=== WRITTEN EXERCISE ===
In the introduction on jihadi culture, which three examples are given of artistic products and social practices that serve no obvious strategic purpose?

=== DOCUMENT TEXT ===
--- Begin ---

And Why Should We Study It? Introduction: What Is Jihadi ...

Cambridge University Press 978-1-107-01795-5 -- Jihadi Culture Edited by Thomas Hegghammer Excerpt More Information

|Introduction: What Is Jihadi Culture and Why Should We Study It?

thomas hegghammer

This book is the first in-depth exploration of the cultural dimension of jihadism. We wrote it because so many others cover the operational stuff. There is no shortage of works on the operations, structures, and resources of radical groups, and many studies of jihadi ideology focus on political objectives, strategic thinking, or views on tactics. But militancy is about more than bombs and doctrines. It is also about rituals, customs, and dress codes. It is about music, films, and storytelling. It is about sports, jokes, and food. Look inside any radical group ? or conventional army for that matter ? and you will see daily life inside it filled with a range of artistic products and social practices that serve no obvious strategic purpose: Think of the songs of leftist revolutionaries, the tattoos of neo-Nazis, or the cadence calls of the U.S. Marines. This soft dimension of military life tends to get much less attention than the guns and the blaze, no doubt because it is seen as less consequential. After all, who cares what warriors do in their spare time?

--- End ---

=== RECORDED INFORMATION ===
--- Begin ---

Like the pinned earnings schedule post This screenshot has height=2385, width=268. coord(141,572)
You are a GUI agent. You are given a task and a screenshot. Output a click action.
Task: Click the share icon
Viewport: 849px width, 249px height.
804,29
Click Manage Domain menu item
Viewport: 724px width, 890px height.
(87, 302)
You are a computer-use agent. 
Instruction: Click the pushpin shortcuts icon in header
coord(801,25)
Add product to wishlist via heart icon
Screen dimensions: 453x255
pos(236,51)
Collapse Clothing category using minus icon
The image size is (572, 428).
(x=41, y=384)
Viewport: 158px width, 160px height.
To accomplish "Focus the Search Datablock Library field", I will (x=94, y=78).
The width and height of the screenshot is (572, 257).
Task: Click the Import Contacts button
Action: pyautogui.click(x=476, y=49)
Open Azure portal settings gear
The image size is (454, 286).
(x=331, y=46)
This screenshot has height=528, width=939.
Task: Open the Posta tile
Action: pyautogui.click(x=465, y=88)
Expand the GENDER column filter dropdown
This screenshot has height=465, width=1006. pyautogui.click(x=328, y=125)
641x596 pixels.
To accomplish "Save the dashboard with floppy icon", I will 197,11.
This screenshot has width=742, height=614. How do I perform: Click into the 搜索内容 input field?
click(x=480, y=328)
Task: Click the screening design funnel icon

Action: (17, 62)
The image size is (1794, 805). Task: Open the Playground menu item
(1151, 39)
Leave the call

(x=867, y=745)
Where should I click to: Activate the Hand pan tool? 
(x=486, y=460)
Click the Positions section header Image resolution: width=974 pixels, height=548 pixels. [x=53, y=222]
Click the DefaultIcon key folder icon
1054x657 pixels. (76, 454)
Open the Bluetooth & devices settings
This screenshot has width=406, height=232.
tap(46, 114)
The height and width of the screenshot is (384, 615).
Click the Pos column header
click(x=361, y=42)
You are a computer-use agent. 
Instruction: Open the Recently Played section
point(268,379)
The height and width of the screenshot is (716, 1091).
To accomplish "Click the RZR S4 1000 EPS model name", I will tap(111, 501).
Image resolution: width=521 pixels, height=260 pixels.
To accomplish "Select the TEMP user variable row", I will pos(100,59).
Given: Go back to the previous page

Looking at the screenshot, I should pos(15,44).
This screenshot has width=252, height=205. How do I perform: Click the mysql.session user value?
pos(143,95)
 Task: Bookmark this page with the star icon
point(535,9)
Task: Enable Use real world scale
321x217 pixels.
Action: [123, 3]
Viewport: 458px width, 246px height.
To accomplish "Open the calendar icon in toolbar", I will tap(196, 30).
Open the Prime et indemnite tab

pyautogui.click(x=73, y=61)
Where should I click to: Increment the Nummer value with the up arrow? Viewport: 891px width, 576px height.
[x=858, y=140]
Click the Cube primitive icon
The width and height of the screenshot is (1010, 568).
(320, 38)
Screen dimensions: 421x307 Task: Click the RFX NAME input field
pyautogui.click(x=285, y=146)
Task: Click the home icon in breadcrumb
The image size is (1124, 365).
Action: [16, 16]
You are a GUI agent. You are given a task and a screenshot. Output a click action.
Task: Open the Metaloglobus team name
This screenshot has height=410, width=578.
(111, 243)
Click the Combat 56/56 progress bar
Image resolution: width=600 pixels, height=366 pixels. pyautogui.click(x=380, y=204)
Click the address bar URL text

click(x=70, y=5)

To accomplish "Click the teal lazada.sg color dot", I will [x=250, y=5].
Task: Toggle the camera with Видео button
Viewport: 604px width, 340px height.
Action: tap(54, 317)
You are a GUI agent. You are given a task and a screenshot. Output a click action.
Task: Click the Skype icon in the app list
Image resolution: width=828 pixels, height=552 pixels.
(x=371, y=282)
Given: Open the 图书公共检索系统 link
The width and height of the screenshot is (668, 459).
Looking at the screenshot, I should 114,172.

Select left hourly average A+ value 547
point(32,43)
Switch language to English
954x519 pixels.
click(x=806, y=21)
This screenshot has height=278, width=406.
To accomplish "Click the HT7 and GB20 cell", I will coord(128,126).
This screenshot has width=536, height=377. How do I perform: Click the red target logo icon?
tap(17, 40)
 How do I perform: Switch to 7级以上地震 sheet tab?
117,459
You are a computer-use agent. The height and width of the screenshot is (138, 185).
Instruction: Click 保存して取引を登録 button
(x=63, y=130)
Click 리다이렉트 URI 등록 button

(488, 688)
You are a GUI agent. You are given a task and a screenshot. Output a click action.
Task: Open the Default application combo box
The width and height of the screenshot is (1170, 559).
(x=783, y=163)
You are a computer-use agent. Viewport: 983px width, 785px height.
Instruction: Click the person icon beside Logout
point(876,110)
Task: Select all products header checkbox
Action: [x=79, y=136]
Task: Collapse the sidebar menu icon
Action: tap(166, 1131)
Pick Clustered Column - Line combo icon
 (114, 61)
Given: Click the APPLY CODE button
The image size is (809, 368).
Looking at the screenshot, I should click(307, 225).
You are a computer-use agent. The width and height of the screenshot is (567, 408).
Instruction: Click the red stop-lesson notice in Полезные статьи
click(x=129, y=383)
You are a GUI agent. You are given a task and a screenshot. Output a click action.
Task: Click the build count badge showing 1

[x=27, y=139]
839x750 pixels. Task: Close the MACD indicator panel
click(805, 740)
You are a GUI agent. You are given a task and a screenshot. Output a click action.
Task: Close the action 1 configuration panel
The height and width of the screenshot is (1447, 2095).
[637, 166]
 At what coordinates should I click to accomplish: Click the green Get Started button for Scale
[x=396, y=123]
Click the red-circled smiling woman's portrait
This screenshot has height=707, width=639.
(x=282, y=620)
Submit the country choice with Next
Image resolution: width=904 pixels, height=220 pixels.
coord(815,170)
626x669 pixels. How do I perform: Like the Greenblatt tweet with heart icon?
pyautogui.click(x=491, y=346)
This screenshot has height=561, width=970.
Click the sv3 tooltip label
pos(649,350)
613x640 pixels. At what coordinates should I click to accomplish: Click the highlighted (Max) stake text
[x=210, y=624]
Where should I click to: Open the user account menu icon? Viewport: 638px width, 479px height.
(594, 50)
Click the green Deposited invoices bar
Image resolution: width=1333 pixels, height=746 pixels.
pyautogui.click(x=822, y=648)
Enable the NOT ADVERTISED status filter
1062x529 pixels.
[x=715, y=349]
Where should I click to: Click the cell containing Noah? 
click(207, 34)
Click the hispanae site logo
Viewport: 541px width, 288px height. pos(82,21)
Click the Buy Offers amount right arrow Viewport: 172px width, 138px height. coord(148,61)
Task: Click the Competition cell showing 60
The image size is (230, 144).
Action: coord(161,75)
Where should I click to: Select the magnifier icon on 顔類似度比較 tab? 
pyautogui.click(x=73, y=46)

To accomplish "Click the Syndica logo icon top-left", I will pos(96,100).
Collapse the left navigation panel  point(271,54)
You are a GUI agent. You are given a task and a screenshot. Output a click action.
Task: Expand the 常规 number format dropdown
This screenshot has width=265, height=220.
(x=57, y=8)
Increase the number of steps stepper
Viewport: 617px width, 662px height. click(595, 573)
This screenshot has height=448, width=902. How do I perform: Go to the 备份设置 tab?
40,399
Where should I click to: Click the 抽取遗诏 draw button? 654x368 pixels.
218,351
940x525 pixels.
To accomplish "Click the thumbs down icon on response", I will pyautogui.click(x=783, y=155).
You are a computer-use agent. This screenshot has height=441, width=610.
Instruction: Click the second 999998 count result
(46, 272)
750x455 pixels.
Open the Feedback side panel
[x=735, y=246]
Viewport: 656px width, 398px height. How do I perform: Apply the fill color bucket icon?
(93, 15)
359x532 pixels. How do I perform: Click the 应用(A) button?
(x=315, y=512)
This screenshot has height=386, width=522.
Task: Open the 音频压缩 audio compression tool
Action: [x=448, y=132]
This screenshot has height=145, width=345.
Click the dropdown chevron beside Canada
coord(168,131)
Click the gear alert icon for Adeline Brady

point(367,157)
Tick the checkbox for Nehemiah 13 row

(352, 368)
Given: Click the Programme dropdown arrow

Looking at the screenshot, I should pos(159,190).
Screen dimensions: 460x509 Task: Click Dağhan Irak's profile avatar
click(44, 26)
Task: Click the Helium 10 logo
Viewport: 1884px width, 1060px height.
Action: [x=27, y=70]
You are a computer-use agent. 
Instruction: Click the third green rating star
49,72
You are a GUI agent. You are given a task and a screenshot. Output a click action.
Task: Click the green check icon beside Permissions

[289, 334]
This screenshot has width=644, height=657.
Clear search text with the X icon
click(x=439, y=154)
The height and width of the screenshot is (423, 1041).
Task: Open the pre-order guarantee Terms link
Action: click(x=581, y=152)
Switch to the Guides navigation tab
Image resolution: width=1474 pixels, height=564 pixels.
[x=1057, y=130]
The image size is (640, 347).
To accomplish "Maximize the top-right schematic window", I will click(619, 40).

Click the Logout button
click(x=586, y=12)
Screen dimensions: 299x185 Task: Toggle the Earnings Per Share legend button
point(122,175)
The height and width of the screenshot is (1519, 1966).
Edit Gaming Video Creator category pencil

--- End ---

=== FINISHED ANSWER ===
The songs of leftist revolutionaries, the tattoos of neo-Nazis, and the cadence calls of the U.S. Marines.